─── Source material ───

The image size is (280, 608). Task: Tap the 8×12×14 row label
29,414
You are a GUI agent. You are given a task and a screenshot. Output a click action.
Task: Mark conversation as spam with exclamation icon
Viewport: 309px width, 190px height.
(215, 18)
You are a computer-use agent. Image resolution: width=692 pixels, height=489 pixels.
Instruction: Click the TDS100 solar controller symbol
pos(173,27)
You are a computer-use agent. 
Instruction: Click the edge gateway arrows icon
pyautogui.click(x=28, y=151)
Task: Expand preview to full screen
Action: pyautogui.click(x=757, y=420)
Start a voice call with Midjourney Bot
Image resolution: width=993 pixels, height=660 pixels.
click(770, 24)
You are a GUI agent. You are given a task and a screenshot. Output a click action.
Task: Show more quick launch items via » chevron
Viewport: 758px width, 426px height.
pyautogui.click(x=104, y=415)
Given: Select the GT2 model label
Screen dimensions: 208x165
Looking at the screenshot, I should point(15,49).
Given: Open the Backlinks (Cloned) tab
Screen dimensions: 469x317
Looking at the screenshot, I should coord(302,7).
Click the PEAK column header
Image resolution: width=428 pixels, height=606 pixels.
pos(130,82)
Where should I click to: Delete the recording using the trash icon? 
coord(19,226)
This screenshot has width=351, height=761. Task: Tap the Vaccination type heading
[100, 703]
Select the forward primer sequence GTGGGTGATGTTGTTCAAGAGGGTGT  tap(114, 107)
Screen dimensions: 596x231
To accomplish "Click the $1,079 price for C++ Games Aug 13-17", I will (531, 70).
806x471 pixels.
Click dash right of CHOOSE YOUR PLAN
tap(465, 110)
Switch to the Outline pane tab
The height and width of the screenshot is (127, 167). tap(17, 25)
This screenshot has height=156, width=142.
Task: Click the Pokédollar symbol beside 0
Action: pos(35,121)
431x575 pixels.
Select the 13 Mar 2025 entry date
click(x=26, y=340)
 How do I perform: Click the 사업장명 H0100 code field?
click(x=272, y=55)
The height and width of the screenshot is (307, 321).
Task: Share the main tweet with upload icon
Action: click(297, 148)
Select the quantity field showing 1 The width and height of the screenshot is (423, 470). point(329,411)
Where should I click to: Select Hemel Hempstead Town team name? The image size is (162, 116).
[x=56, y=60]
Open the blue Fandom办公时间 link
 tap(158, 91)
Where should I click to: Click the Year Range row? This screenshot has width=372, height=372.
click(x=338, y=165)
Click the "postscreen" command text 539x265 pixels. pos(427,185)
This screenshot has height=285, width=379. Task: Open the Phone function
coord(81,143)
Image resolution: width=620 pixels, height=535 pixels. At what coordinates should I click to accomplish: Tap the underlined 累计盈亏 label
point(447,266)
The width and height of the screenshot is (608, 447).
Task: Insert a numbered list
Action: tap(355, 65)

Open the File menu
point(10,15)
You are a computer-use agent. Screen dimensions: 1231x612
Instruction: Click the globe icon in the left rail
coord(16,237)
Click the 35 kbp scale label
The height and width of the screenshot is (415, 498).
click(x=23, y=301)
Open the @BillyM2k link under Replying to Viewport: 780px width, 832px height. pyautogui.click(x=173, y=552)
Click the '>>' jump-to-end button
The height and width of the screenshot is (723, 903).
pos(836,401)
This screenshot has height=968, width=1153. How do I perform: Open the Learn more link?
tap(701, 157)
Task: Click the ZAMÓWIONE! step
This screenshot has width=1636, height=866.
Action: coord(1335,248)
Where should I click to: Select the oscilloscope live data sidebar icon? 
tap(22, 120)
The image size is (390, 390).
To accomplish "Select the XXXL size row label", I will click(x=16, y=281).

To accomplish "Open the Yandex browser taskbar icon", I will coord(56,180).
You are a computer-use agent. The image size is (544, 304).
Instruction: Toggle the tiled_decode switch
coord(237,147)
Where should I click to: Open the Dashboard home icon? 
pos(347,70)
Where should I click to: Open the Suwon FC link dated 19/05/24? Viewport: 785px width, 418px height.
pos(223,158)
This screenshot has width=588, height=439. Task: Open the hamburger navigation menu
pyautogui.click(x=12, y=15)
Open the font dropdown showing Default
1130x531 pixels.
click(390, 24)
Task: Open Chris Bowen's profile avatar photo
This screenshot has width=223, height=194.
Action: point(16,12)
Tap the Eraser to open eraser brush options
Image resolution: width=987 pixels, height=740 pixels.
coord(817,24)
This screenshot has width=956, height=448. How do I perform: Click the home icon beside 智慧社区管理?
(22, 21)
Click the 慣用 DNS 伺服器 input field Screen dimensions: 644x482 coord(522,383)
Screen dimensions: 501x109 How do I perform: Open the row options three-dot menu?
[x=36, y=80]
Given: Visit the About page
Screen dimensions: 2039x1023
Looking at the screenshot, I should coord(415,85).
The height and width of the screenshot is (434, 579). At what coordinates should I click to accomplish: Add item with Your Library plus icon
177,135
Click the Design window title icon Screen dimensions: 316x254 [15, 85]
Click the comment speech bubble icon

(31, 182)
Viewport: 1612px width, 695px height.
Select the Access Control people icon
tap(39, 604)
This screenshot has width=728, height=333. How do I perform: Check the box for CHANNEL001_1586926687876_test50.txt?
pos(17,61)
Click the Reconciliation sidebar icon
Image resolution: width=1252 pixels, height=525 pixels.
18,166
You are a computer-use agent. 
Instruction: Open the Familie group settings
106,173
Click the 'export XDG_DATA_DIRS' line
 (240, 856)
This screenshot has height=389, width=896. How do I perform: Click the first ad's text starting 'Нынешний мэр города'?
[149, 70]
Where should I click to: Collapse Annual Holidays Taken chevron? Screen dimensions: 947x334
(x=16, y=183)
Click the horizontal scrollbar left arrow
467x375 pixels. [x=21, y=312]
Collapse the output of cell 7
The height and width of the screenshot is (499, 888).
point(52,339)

───

What you should produce is an exact copy of the records above.

Result of the exercise >>
The image size is (280, 608). Task: Tap the 8×12×14 row label
29,414
You are a GUI agent. You are given a task and a screenshot. Output a click action.
Task: Mark conversation as spam with exclamation icon
Viewport: 309px width, 190px height.
(215, 18)
You are a computer-use agent. Image resolution: width=692 pixels, height=489 pixels.
Instruction: Click the TDS100 solar controller symbol
pos(173,27)
You are a computer-use agent. 
Instruction: Click the edge gateway arrows icon
pyautogui.click(x=28, y=151)
Task: Expand preview to full screen
Action: pyautogui.click(x=757, y=420)
Start a voice call with Midjourney Bot
Image resolution: width=993 pixels, height=660 pixels.
click(770, 24)
You are a GUI agent. You are given a task and a screenshot. Output a click action.
Task: Show more quick launch items via » chevron
Viewport: 758px width, 426px height.
pyautogui.click(x=104, y=415)
Given: Select the GT2 model label
Screen dimensions: 208x165
Looking at the screenshot, I should point(15,49).
Given: Open the Backlinks (Cloned) tab
Screen dimensions: 469x317
Looking at the screenshot, I should coord(302,7).
Click the PEAK column header
Image resolution: width=428 pixels, height=606 pixels.
pos(130,82)
Where should I click to: Delete the recording using the trash icon? 
coord(19,226)
This screenshot has width=351, height=761. Task: Tap the Vaccination type heading
[100, 703]
Select the forward primer sequence GTGGGTGATGTTGTTCAAGAGGGTGT  tap(114, 107)
Screen dimensions: 596x231
To accomplish "Click the $1,079 price for C++ Games Aug 13-17", I will (531, 70).
806x471 pixels.
Click dash right of CHOOSE YOUR PLAN
tap(465, 110)
Switch to the Outline pane tab
The height and width of the screenshot is (127, 167). tap(17, 25)
This screenshot has height=156, width=142.
Task: Click the Pokédollar symbol beside 0
Action: pos(35,121)
431x575 pixels.
Select the 13 Mar 2025 entry date
click(x=26, y=340)
 How do I perform: Click the 사업장명 H0100 code field?
click(x=272, y=55)
The height and width of the screenshot is (307, 321).
Task: Share the main tweet with upload icon
Action: click(297, 148)
Select the quantity field showing 1 The width and height of the screenshot is (423, 470). point(329,411)
Where should I click to: Select Hemel Hempstead Town team name? The image size is (162, 116).
[x=56, y=60]
Open the blue Fandom办公时间 link
 tap(158, 91)
Where should I click to: Click the Year Range row? This screenshot has width=372, height=372.
click(x=338, y=165)
Click the "postscreen" command text 539x265 pixels. pos(427,185)
This screenshot has height=285, width=379. Task: Open the Phone function
coord(81,143)
Image resolution: width=620 pixels, height=535 pixels. At what coordinates should I click to accomplish: Tap the underlined 累计盈亏 label
point(447,266)
The width and height of the screenshot is (608, 447).
Task: Insert a numbered list
Action: tap(355, 65)

Open the File menu
point(10,15)
You are a computer-use agent. Screen dimensions: 1231x612
Instruction: Click the globe icon in the left rail
coord(16,237)
Click the 35 kbp scale label
The height and width of the screenshot is (415, 498).
click(x=23, y=301)
Open the @BillyM2k link under Replying to Viewport: 780px width, 832px height. pyautogui.click(x=173, y=552)
Click the '>>' jump-to-end button
The height and width of the screenshot is (723, 903).
pos(836,401)
This screenshot has height=968, width=1153. How do I perform: Open the Learn more link?
tap(701, 157)
Task: Click the ZAMÓWIONE! step
This screenshot has width=1636, height=866.
Action: coord(1335,248)
Where should I click to: Select the oscilloscope live data sidebar icon? 
tap(22, 120)
The image size is (390, 390).
To accomplish "Select the XXXL size row label", I will click(x=16, y=281).

To accomplish "Open the Yandex browser taskbar icon", I will coord(56,180).
You are a computer-use agent. The image size is (544, 304).
Instruction: Toggle the tiled_decode switch
coord(237,147)
Where should I click to: Open the Dashboard home icon? 
pos(347,70)
Where should I click to: Open the Suwon FC link dated 19/05/24? Viewport: 785px width, 418px height.
pos(223,158)
This screenshot has width=588, height=439. Task: Open the hamburger navigation menu
pyautogui.click(x=12, y=15)
Open the font dropdown showing Default
1130x531 pixels.
click(390, 24)
Task: Open Chris Bowen's profile avatar photo
This screenshot has width=223, height=194.
Action: point(16,12)
Tap the Eraser to open eraser brush options
Image resolution: width=987 pixels, height=740 pixels.
coord(817,24)
This screenshot has width=956, height=448. How do I perform: Click the home icon beside 智慧社区管理?
(22, 21)
Click the 慣用 DNS 伺服器 input field Screen dimensions: 644x482 coord(522,383)
Screen dimensions: 501x109 How do I perform: Open the row options three-dot menu?
[x=36, y=80]
Given: Visit the About page
Screen dimensions: 2039x1023
Looking at the screenshot, I should coord(415,85).
The height and width of the screenshot is (434, 579). At what coordinates should I click to accomplish: Add item with Your Library plus icon
177,135
Click the Design window title icon Screen dimensions: 316x254 [15, 85]
Click the comment speech bubble icon

(31, 182)
Viewport: 1612px width, 695px height.
Select the Access Control people icon
tap(39, 604)
This screenshot has width=728, height=333. How do I perform: Check the box for CHANNEL001_1586926687876_test50.txt?
pos(17,61)
Click the Reconciliation sidebar icon
Image resolution: width=1252 pixels, height=525 pixels.
18,166
You are a computer-use agent. 
Instruction: Open the Familie group settings
106,173
Click the 'export XDG_DATA_DIRS' line
 (240, 856)
This screenshot has height=389, width=896. How do I perform: Click the first ad's text starting 'Нынешний мэр города'?
[149, 70]
Where should I click to: Collapse Annual Holidays Taken chevron? Screen dimensions: 947x334
(x=16, y=183)
Click the horizontal scrollbar left arrow
467x375 pixels. [x=21, y=312]
Collapse the output of cell 7
The height and width of the screenshot is (499, 888).
point(52,339)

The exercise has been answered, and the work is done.